LiveJournal is shrinking. In new faux-academic style!

Aug 05, 2007 21:06


(If you're on my friends list, you've seen most of this already.)

LiveJournal is shrinking, at least in terms of active accounts. The number of active accounts reached its peak in April of 2005, and has been decreasing ever since then. Let's take a look at the graphs.


Figure 1.


Figure 2.


Figure 3.


Figure 4.

It may save you some scrolling back and forth to open the gallery of these images in another tab or window or something.
Methodology.

The total accounts data comes from stats.txt, the rest was scraped from archive.org's archive of stats.bml.

(This section becomes increasingly boring after this point.)

Archive.org's archiving of stats.bml is sort of sporadic: years 2000 through 2003 are sampled 4 or 5 times a year, but then 2004 and 2005 are samples more than 100 times during the year, sometimes more than once per day. The data obtained from archive.org was cleaned to remove repeated data (from when stats.bml hadn't updated between snapshots) and other bogus data.
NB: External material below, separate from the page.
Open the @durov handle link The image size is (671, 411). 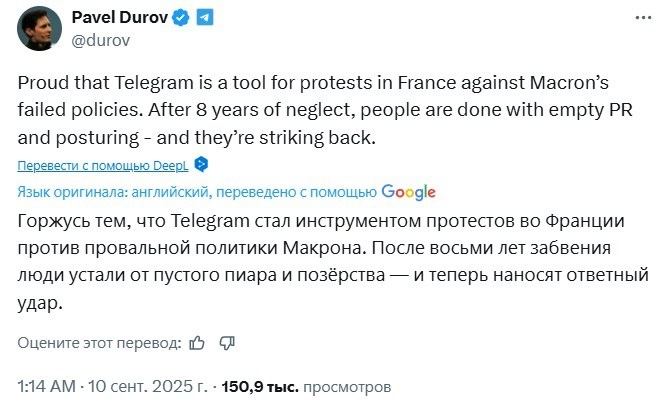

Lines between data points are meant only to be a guide for the eye, not represent what the actual data there should be. There is one fake data point for everything but total accounts inserted at the day when the invite-only period ended (December 12, 2003). This was done because the data points near this day are fairly far apart, and a linear approximation overestimates the increase before that date. This point was determined by assuming all other quantities grow before that day at the same rate that total accounts grows. Again, this point should only be taken as a guide for the eye. Data points aren't shown because they'd run together and it wouldn't actually be helpful. There's a link to the data set at the end of this post, for anyone who wants to see the data points themselves.

The "Active accounts" number was introduced on February 26, 2003 (specifically, in revision 1.25 of stats.pl in the LJ source code.) Obviously, there is no data for "Active accounts" before then. The way stats.pl finds that number was changed in revisions 1.46 and 1.47 on December 14, 2005. The numbers it now comes up with are much smaller than those it came with before. The data from before revision 1.46 is referred to as "old calculation" and after is referred to as "new calculation." It is possible that revision 1.29 changed the number that stats.pl comes up with, but i can't tell from looking at it.
Meaning of quantities.
  • Total accounts is the total number of accounts that have ever been created on LiveJournal. This include deleted accounts. Equivalently, this is the user number of the most recently created user.
  • Accounts that have ever been updated is pretty much what it sounds like. I'm not sure if this includes accounts that updated before they were deleted. (Maybe someone more familiar with the LJ codebase can answer that.)
  • Active accounts, last 30 days is the number of accounts that have had anything happen to them in the database in the past 30 days, such as updating or uploading a userpic or changing their profile etc. The way this was calculated was changed on December 14, 2005 as described in the previous section. The numbers it comes up with now are much lower.
  • Updated last... is another straightforward one. It should be noted that short-term variations in "updated last day" don't really mean much, since people tend to post more on certain days of the week. This is somewhat true for "updated last 7 days" too. (There tends to be a slight downturn in "updated last 7 days" at the end of every year near Christmas and New Years, presumably due to people being busy with holiday-related things then.)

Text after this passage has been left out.